A conversation with Jogi Rippel and Scott Peltin, CEO and Chief Performance Officer of Tignum

CEO Jogi Rippel and Chief Performance Officer Scott Peltin discussed some fundamentals of Tignum’s approach, busting myths along the way. For Jogi and Scott, stress is not the enemy – it is our greatest performance enhancement tool. While calmness and focus are certainly important, continuous serenity may not be what you need. And discipline is fatiguing, so you can’t always count on it alone. Instead, Tignum’s founders advocate adopting a toolkit of quick, easy situation-specific techniques for leaders who seek to maximize their impact in all situations.

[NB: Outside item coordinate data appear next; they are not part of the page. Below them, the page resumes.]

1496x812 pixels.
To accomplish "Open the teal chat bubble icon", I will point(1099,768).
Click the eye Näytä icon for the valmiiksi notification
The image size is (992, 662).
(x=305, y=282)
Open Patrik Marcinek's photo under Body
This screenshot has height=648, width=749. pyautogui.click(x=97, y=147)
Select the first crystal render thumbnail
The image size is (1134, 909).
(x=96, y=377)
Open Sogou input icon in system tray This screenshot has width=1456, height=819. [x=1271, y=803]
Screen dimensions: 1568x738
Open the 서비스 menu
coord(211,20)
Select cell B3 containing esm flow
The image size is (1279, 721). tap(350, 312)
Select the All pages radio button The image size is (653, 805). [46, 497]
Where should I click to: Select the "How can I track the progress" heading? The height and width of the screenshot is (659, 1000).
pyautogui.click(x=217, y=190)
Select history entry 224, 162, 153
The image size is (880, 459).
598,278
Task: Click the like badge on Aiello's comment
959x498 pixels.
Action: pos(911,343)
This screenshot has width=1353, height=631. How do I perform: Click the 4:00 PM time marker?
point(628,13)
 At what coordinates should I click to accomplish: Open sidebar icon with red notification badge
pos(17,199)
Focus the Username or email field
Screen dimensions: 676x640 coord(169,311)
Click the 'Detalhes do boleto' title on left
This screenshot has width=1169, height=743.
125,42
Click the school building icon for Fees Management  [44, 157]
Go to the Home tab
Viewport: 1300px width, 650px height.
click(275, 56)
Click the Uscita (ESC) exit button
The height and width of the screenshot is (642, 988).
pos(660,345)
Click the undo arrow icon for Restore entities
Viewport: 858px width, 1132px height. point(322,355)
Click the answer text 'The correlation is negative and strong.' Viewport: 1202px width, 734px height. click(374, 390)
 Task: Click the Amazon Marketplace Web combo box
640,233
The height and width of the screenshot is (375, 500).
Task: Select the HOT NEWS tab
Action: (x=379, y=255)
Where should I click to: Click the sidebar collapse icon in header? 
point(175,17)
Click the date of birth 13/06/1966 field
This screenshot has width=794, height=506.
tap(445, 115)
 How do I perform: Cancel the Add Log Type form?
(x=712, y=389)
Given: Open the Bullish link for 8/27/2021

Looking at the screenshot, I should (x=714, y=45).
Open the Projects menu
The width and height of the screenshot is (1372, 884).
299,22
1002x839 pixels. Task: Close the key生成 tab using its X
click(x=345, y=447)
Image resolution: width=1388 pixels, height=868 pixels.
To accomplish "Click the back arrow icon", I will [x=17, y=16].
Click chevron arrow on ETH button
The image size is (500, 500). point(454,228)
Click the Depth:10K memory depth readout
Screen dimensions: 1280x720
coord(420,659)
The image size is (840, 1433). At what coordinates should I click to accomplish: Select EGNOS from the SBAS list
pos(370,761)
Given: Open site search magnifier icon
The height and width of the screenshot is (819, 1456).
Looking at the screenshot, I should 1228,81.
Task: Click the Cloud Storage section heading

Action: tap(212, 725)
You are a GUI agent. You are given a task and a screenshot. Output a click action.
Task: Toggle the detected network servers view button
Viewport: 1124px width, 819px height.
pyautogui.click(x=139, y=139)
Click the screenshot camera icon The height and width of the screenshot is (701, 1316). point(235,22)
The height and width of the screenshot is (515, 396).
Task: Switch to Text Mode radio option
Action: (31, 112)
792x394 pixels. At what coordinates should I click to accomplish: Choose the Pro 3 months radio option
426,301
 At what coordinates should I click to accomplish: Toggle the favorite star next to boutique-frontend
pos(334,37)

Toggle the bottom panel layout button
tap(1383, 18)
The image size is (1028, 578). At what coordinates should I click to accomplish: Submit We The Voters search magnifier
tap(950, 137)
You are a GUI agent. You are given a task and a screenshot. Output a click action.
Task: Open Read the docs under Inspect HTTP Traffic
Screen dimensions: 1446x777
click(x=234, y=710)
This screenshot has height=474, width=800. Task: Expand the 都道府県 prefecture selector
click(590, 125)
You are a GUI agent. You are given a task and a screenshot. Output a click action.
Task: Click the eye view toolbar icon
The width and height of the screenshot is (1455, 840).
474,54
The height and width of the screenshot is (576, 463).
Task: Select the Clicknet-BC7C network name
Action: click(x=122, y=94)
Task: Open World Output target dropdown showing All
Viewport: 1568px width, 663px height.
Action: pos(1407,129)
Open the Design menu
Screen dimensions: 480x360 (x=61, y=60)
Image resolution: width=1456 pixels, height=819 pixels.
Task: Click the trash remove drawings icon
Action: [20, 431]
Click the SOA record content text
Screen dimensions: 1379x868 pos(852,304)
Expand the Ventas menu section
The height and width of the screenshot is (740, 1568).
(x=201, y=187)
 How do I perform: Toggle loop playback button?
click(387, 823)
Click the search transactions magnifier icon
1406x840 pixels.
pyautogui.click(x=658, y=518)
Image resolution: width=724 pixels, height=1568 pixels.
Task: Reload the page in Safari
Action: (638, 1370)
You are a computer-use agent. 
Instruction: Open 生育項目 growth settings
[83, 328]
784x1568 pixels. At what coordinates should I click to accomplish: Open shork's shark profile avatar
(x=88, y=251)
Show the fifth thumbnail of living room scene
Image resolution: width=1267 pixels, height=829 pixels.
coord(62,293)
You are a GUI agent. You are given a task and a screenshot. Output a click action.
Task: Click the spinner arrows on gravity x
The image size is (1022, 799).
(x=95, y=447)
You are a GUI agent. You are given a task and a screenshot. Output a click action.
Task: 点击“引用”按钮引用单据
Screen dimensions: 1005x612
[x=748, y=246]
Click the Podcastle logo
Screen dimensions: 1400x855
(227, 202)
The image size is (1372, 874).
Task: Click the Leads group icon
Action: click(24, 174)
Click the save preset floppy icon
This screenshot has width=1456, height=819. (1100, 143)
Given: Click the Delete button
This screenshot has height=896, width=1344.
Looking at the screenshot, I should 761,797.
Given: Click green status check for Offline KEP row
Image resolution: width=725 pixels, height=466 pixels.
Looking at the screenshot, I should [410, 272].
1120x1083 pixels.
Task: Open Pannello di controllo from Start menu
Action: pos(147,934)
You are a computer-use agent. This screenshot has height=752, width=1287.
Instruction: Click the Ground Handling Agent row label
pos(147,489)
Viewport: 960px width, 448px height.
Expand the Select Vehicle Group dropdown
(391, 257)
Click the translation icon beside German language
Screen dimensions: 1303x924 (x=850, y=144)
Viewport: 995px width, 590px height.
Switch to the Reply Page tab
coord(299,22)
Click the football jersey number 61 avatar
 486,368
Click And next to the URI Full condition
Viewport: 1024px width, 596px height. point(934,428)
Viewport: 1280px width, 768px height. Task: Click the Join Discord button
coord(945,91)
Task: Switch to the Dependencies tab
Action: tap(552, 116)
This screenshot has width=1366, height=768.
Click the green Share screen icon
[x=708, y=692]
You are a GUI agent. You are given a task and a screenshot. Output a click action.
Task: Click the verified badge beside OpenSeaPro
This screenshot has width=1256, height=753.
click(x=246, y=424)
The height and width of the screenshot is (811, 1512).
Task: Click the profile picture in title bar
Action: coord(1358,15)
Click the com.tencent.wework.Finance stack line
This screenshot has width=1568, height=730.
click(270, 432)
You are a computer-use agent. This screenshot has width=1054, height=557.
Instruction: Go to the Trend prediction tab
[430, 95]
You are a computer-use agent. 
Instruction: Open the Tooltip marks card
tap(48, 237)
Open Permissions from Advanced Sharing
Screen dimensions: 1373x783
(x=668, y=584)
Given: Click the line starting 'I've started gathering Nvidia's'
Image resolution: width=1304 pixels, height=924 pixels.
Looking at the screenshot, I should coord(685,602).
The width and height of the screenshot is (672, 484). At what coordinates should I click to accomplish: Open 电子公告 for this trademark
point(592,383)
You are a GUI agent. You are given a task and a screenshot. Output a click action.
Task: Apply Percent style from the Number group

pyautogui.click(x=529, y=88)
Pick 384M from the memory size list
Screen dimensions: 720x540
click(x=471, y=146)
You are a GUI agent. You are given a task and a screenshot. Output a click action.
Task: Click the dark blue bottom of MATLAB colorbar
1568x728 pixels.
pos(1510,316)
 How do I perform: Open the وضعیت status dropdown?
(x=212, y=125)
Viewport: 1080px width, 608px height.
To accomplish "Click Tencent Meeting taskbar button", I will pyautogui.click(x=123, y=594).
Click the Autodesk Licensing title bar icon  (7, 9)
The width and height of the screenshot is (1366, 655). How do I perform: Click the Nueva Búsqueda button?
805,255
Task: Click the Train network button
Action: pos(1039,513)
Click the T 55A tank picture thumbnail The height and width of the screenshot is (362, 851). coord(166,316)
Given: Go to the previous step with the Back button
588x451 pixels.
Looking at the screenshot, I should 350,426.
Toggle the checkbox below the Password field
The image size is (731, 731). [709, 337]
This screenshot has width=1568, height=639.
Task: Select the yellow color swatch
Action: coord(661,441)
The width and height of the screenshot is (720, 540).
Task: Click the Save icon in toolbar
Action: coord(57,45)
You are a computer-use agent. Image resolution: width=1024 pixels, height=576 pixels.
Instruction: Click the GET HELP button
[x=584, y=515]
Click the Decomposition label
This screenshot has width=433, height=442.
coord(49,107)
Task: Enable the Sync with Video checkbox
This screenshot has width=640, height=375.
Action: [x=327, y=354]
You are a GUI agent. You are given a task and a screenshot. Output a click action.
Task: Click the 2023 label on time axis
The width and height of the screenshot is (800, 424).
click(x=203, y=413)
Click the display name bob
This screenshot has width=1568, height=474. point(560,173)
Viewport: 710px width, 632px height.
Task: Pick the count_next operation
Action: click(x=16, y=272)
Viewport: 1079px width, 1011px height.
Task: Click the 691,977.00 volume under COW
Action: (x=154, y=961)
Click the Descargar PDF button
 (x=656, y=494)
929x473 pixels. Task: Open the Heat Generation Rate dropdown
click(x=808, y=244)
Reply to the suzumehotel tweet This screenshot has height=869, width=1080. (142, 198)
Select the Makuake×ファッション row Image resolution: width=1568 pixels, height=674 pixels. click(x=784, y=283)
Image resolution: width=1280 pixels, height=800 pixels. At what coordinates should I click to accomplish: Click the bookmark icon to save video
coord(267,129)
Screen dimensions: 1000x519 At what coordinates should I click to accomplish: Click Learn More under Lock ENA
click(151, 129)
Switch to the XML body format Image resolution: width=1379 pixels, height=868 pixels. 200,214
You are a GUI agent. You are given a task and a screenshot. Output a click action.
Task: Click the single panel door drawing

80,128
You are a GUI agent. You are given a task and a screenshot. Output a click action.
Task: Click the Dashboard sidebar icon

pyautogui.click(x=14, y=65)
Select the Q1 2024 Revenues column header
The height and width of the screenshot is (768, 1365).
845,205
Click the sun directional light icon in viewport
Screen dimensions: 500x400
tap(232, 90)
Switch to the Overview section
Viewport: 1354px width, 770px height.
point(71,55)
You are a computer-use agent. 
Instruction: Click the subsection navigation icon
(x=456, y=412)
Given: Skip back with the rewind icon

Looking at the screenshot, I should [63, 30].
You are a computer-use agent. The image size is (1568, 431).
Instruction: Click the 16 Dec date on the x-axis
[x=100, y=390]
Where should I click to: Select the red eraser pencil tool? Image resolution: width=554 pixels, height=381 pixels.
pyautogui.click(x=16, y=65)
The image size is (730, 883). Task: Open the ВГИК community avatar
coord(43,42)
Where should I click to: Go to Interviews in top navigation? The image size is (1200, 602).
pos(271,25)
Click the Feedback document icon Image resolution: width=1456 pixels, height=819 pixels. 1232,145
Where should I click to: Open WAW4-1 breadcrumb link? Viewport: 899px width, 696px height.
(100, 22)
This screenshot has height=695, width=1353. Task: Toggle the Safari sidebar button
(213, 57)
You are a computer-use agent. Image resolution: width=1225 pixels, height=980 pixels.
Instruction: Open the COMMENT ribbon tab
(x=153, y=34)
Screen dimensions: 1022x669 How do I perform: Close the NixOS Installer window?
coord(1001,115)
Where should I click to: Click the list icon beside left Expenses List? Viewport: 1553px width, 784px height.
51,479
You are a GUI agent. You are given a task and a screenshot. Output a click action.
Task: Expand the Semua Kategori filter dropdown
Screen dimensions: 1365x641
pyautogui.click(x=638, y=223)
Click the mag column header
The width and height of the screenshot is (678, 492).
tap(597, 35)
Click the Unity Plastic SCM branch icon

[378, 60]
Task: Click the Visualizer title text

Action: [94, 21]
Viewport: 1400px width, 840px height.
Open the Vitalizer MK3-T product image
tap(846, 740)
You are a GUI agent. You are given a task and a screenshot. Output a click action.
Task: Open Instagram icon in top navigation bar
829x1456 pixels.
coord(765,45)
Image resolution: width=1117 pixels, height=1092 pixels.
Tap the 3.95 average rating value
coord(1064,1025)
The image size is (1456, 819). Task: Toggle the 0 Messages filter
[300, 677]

Jogi and Scott met nearly two decades ago at a training facility for elite athletes. The two men – a marketing entrepreneur and a fire battalion chief – bonded over a passion for the fundamentals of sustainable human performance. Since then, they have built well-tested and pragmatic techniques for leaders, grounded in a science-based, data-driven methodology.

Jogi joined us in person, while Scott appeared via video conferencing. During our conversation, they were both notably focused and alert – two leaders who practice what they preach, staying fully present and attuned to the occasion.

Getting Stronger from Stress

We asked Tignum’s founders what sustainable human performance is about, why it is such a challenge nowadays, and how to attain it.

 

Jogi: Sustainable human performance for us is about how you show up, how you think, how you prepare for meetings, how you are in meetings. In a nutshell, it’s about how to create impact. We look at sustainable human performance on three levels. Firstly, from a brain and physiology point of view. Are all your systems in your body working at full capacity?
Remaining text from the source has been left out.